Neither the Company nor any “affiliated purchaser” repurchased any shares of Company common stock during 2013. On July 16, 2013, the Company's Board of Directors approved a repurchase program (the “2013 Repurchase Program”) authorizing the repurchase of up to 20 million shares of the Company's common stock from time to time on the open market or in privately negotiated transactions.
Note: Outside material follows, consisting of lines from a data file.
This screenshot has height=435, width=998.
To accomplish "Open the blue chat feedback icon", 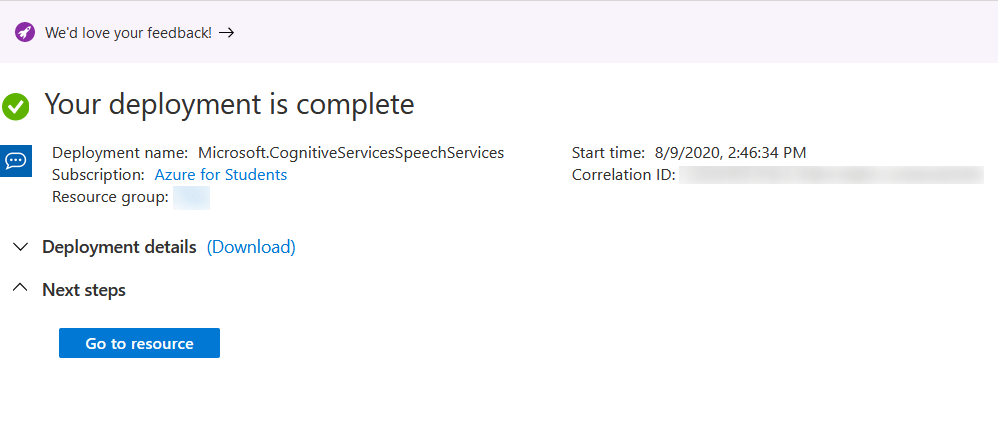I will click(16, 160).
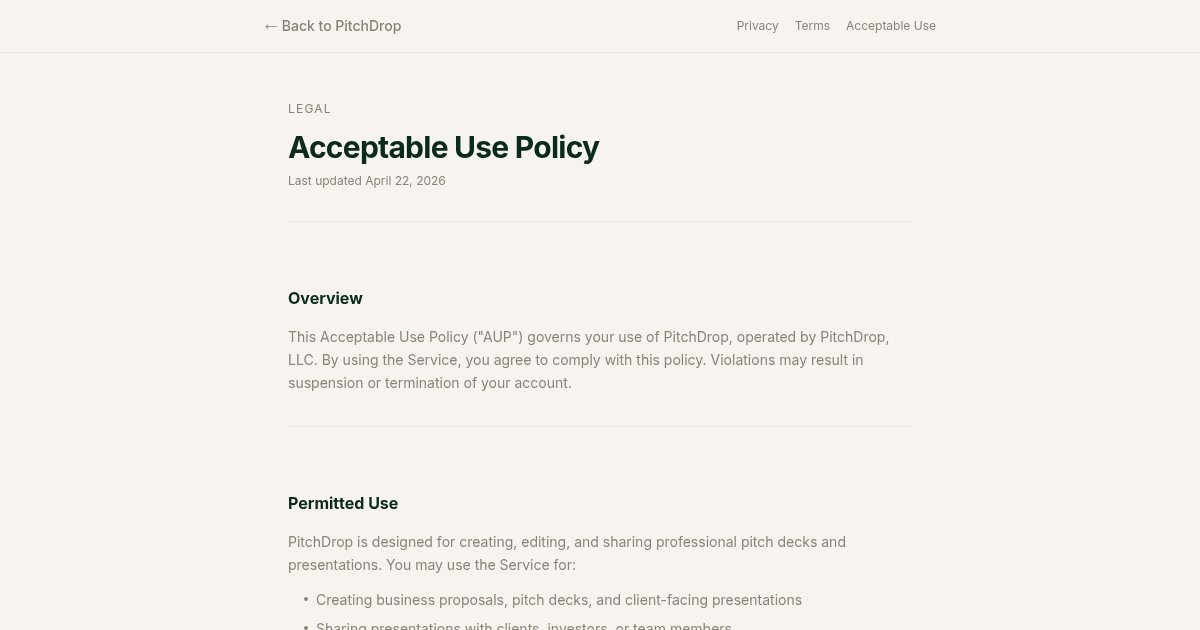Select Acceptable Use in top navigation
This screenshot has width=1200, height=630.
coord(891,26)
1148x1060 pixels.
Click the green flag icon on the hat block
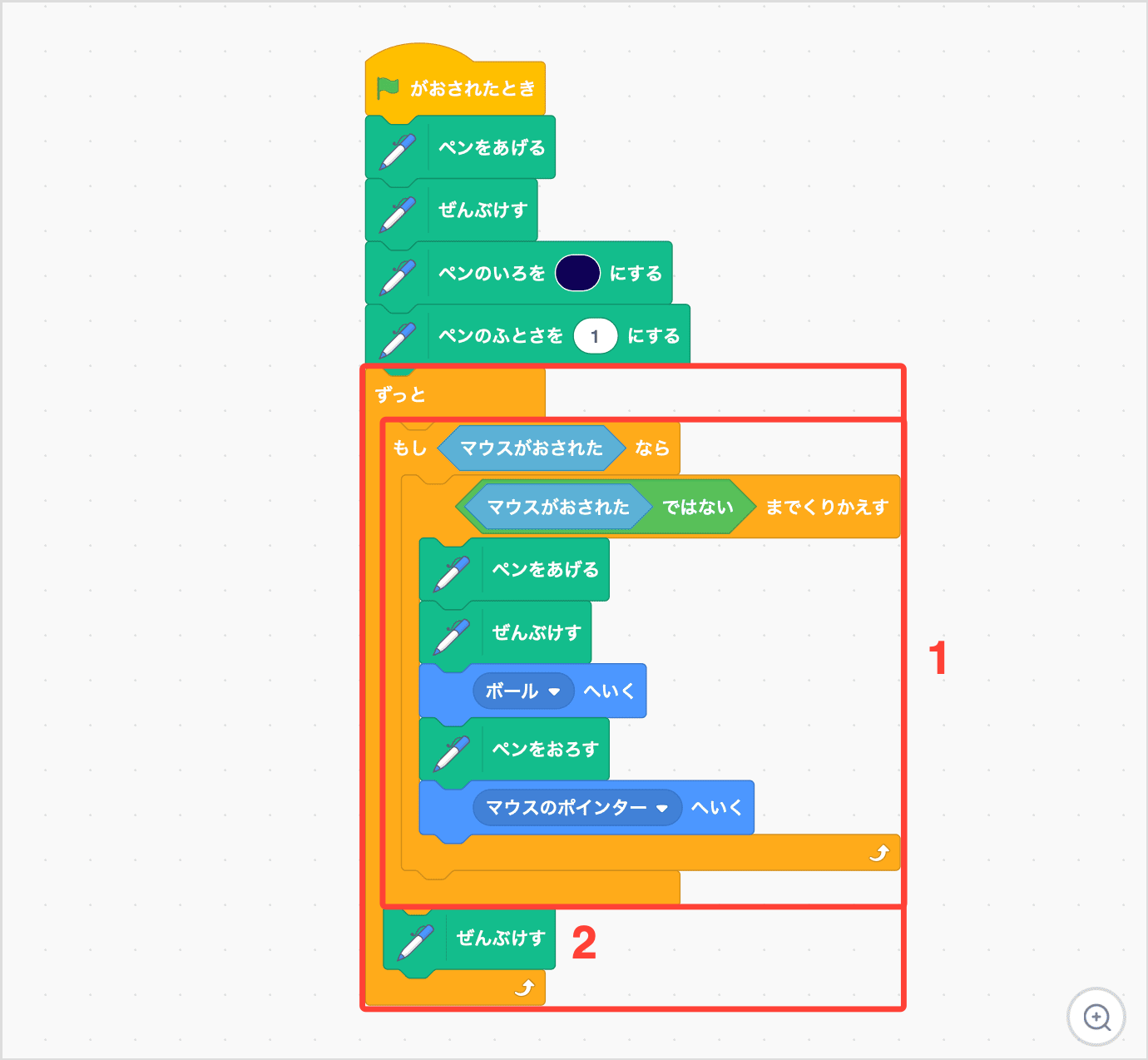point(388,87)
The 2013 Repurchase Program replaced the repurchase program approved by the Company's Board of Directors in May 2010 (the “2010 Repurchase Program”).  There is no expiration date for the 2013 Repurchase Program, and the timing and amount of any shares repurchased under the program will be determined by the Company's management based on its evaluation of market conditions and other factors.  The 2013 Repurchase Program may be suspended or discontinued at any time.  Any repurchased shares will be available for use in connection with the Company's equity compensation plans (or any successor plan) and for other corporate purposes. As of December 31, 2013, 20 million shares remained available for repurchase pursuant to the 2013 Repurchase Program.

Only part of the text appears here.